[INSTRUCTIONS FOR THE TASK]:
Only those lines from the one with "540x421 pixels." through the last line of the material below should be output, each exactly as it appears.

START AVAILABLE DATA

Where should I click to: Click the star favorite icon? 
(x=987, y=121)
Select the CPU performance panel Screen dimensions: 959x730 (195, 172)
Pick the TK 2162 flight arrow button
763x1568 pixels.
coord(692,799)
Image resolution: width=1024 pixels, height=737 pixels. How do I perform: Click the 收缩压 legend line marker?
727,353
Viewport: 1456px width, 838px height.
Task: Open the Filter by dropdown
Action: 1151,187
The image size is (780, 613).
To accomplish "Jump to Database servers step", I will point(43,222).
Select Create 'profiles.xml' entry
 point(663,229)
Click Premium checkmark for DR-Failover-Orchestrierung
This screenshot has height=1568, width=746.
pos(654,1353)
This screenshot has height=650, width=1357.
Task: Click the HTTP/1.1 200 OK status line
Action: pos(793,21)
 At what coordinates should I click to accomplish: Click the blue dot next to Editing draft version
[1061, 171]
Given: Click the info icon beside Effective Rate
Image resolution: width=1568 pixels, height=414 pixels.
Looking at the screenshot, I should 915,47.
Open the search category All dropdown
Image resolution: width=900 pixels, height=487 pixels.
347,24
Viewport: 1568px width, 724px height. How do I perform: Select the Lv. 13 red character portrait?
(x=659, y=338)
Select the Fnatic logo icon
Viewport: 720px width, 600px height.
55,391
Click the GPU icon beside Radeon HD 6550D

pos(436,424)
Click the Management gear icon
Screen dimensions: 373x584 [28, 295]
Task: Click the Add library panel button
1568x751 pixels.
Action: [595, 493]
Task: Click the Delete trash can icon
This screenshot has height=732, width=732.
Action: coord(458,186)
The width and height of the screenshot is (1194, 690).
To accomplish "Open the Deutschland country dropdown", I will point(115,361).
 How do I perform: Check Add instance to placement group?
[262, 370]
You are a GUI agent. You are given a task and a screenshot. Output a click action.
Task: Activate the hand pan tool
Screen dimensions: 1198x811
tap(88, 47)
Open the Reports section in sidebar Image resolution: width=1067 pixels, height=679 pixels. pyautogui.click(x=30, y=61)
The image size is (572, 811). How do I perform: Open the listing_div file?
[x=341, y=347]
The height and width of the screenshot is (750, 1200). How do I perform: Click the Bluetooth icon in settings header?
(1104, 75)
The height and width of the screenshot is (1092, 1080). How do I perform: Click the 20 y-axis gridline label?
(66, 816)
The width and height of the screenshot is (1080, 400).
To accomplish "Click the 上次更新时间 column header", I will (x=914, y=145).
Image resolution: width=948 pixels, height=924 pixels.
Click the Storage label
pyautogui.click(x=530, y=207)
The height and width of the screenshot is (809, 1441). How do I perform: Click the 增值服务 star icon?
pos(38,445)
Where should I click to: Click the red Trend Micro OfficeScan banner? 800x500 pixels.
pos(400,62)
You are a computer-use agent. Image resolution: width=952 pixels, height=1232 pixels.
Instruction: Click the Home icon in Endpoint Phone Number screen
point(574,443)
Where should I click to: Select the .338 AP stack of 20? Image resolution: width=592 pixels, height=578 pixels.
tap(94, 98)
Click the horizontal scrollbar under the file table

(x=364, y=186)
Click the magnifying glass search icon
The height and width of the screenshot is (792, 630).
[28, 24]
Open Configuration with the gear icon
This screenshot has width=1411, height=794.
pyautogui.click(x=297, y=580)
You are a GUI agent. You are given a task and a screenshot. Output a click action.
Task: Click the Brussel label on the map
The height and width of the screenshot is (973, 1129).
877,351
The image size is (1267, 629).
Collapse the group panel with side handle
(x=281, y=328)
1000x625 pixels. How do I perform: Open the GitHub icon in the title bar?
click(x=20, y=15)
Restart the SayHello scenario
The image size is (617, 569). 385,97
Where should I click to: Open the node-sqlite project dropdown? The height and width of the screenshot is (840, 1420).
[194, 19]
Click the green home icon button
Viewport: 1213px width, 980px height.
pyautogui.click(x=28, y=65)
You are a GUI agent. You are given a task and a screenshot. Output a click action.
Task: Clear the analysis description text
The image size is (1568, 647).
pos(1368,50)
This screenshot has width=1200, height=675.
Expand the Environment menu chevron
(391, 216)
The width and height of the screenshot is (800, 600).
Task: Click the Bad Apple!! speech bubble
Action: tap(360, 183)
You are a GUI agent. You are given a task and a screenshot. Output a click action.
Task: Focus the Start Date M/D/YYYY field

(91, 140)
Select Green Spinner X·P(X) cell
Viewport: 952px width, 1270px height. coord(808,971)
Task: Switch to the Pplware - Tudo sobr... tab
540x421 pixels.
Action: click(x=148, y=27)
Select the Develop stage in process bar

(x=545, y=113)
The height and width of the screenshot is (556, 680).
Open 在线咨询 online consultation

END AVAILABLE DATA

[OUTPUT BELOW]:
540x421 pixels.
Action: click(x=148, y=27)
Select the Develop stage in process bar

(x=545, y=113)
The height and width of the screenshot is (556, 680).
Open 在线咨询 online consultation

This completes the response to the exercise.